3. Maximum annual limit
The majority of dental insurance plans cap the amount of reimbursement to an annual maximum that is usually $1,000 to $1,500 per year. You will be responsible for any costs beyond that amount. Some insurance providers offer special plans with higher annual limits up to $3,000, which despite their higher premium may be more suitable for individuals with bad dental health or require orthodontic work. Some plans have a limit not only in the amount covered but also in the number of certain procedures allowed per year.

4. Deductible
Usually, insured individuals must meet their deductible before the dental insurance company begins to cover their dental care, so the cost of deductibles should be considered when calculating the overall costs associated with dental insurance. Annual deductibles can vary from $25 to $50 per covered individual, depending on the dental insurance policy.

Be aware of insurance fraud traps. There are dentist and patients who asked for an arrangement for the dentist to waive the patient’s co-pays and deductibles, and in return, the dentist would bill the insurance companies for a variety of procedures not rendered to max out the patient’s annual limit. This is an issue that may hold severe consequences to both patients and dentists.

5. Waiting period
Dental insurance plans have exclusions on pre-existing conditions or impose long waiting periods from 6 to 18 months before paying for major dental treatment.
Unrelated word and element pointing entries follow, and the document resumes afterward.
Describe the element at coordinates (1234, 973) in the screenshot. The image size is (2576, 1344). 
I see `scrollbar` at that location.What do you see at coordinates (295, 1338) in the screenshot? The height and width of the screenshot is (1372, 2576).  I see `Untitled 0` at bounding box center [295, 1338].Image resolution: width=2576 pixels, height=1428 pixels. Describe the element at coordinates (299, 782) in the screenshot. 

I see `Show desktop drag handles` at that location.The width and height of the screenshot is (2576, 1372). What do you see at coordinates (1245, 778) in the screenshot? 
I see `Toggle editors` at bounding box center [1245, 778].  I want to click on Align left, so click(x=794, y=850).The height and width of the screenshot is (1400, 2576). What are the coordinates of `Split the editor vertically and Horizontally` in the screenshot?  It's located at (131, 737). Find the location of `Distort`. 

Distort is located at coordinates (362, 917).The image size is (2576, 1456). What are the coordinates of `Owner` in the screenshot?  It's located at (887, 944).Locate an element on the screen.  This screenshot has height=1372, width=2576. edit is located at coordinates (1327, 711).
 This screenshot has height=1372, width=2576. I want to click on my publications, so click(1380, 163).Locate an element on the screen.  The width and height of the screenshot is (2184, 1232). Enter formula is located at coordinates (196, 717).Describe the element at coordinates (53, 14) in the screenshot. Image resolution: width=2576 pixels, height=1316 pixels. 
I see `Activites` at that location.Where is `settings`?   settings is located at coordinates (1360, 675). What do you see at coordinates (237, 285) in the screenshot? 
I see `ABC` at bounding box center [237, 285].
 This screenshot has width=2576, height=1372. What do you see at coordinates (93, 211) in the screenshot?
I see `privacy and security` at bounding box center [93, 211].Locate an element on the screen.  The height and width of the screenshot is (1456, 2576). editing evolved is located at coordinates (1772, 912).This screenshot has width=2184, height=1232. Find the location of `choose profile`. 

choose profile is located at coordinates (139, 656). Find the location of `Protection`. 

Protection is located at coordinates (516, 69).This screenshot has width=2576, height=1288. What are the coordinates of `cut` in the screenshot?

This could be a serious problem if you need some serious dental work in the near future.

6. Special terms
UCR (Usual, Customary & Reasonable) indemnity dental insurance plans will check the cost of your treatment against the average cost from other similar treatments in their database. If the cost of your treatment is lower than average you will receive the agreed percentage of the amount you paid. If you paid more than the average you will have to pay the additional cost on your own.

7. Choice of dentist
Make sure that the dental insurance plan allows you to choose your own dentist. Many plans will force you to choose one of the dentists participating in their own network. Even though insurance providers claim that they work only with the best quality dentists, you might not feel comfortable with the proposed dentist.

8. Family members covered
If you have a family you should choose a family plan. Ask how the various restrictions (deductible, annual limit etc) are implemented; by individual member or in total. If you have children check if fluoridation, sealants or braces are covered.